# Combining a router table and radial arm drill cabinet?



## Farmer Giles (20 Mar 2017)

I have an Axi radial arm drill that needs a new home in the workshop, and I have an old trend craftsmen router table that I rarely use as I find it a bit basic and awkward to use.

So, I thought I would build a new cabinet combining the two functions, I'll sell the old router table/cabinet and buy an insert and router lift. The radial arm drill can be offset from the centre slightly so it doesn't drill into the insert but they can share the same fence, t-tracks and table etc.

I have plenty of depth so I can put the drill base behind the fence and when not in use the whole drill head can be swiveled through 90 degrees out of the way.
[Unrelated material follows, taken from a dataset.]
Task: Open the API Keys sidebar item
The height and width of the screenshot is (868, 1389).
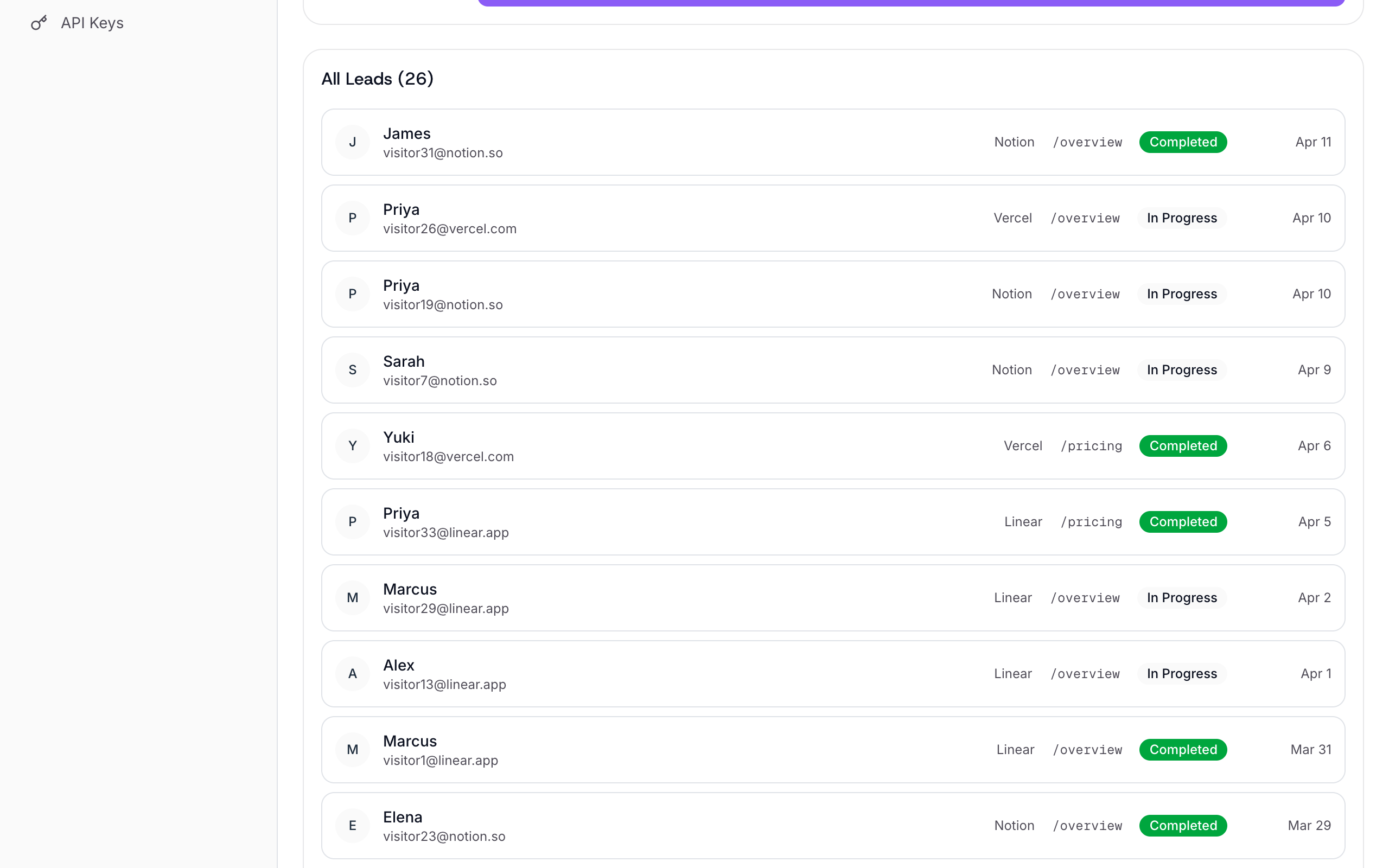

Anybody done anything similar? I like to plagiarise all the best ideas before moving to beer mat and pencil 

Cheers
Andy


----------



## SammyQ (28 Mar 2017)

Andy, I've thought about this too, but haven't got round to it either. Remember to use a circular sacrificial drill insert? Rotating one such is easier than a rectangular one.

Sam


----------



## Farmer Giles (28 Mar 2017)

SammyQ":b3snxaeh said:


> Andy, I've thought about this too, but haven't got round to it either. Remember to use a circular sacrificial drill insert? Rotating one such is easier than a rectangular one.
> 
> Sam



Cheers Sam
Being a radial arm drill, I think the sacrificial insert will have to be a long rectangle 

Andy


----------



## SammyQ (28 Mar 2017)

Ooohhhh yerr...... "RADIAL" Sam, ya plonker...


----------



## Farmer Giles (28 Mar 2017)

I'll let you know how it goes Sammy, I may make separate tables or combine, I'm still using CAD to put my thoughts down. When I mean CAD, I mean Cardboard Aided Design, its a beer mat 

I spent 2 years in Belfast a while ago working. A lovely city, I have some very fond memories of the Spaniards bar among others, many others!


----------



## SammyQ (28 Mar 2017)

Robinson's, The Crown Liquor Saloon, McHughs, The Empire...

https://www.buzzfeed.com/caoilfhionnmag ... .rlrqYPr5k

Slainte!


----------



## Farmer Giles (1 Apr 2017)

No need to combine the two now, just bought this, I pick it up in the morning. When I say pick it up, all 546kg, I mean load it onto the trailer with a fork lift 







It's a Meddings Pacera A10 articulated pillar drill. I have been looking for one for a while. It has a gearbox so will do 80 rpm which is great for big holes in metal and it has deeper throat than your average small radial arm drill at 609mm, just about half the average ply board.

It needs a bit of fettling but I enjoy that.


----------